§ Records for this exercise
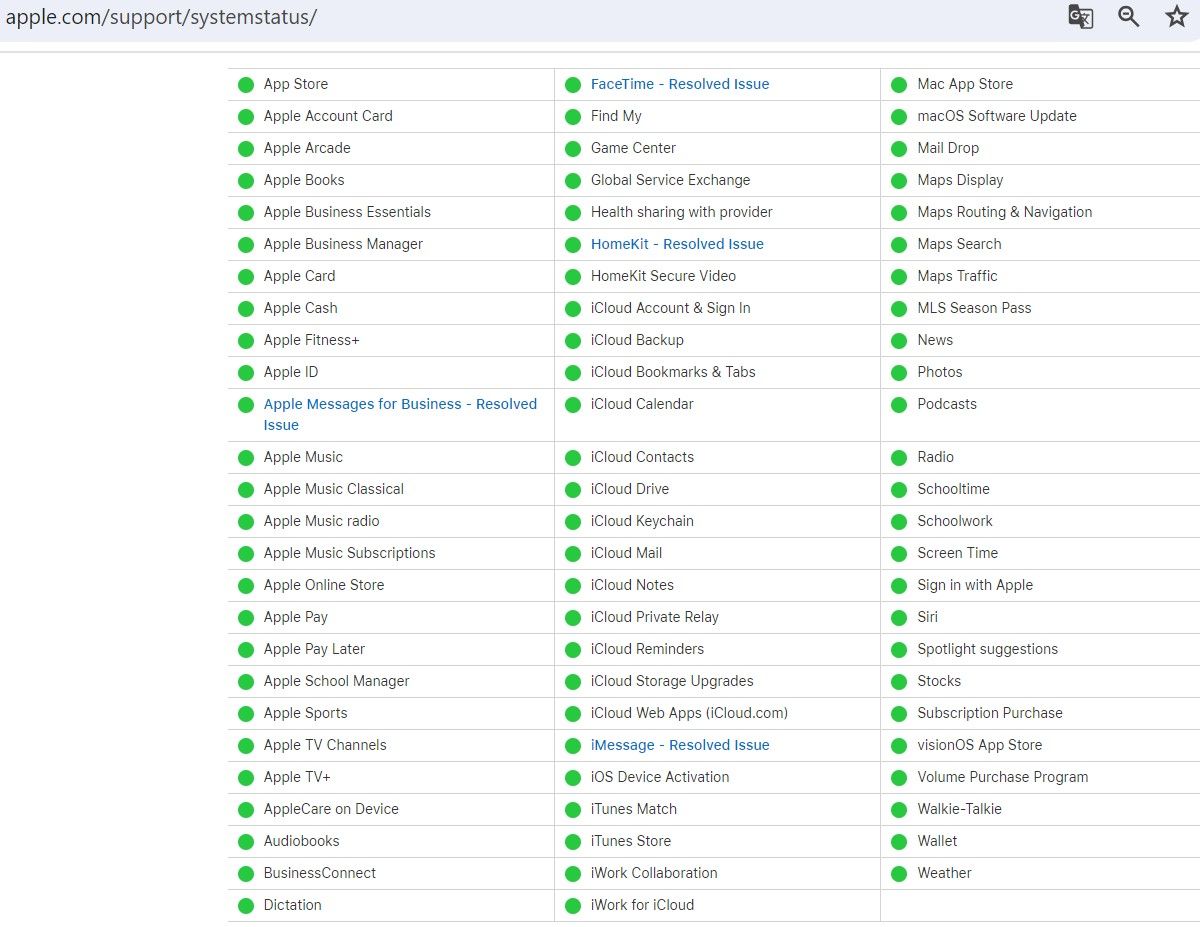The height and width of the screenshot is (927, 1200).
Task: Click the green status dot beside App Store
Action: (x=246, y=85)
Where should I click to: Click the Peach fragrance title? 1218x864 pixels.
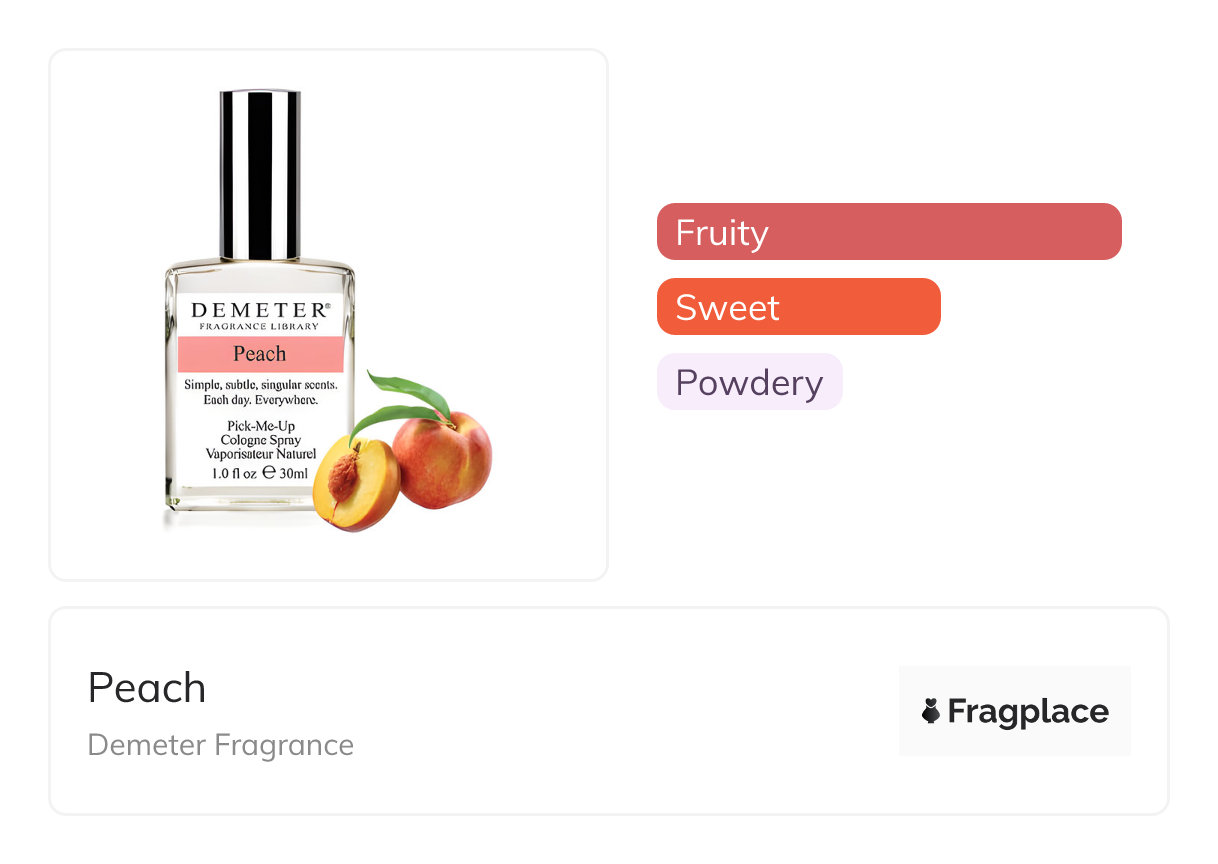coord(147,688)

§ Task directions
Could you rewrite the records above as a numbered list, skipping blank lines and leaving the pictures out?

§ Response to the task
1. The height and width of the screenshot is (927, 1200).
2. Task: Click the green status dot beside App Store
3. Action: (x=246, y=85)
4. Where should I click to: Click the Peach fragrance title? 1218x864 pixels.
5. coord(147,688)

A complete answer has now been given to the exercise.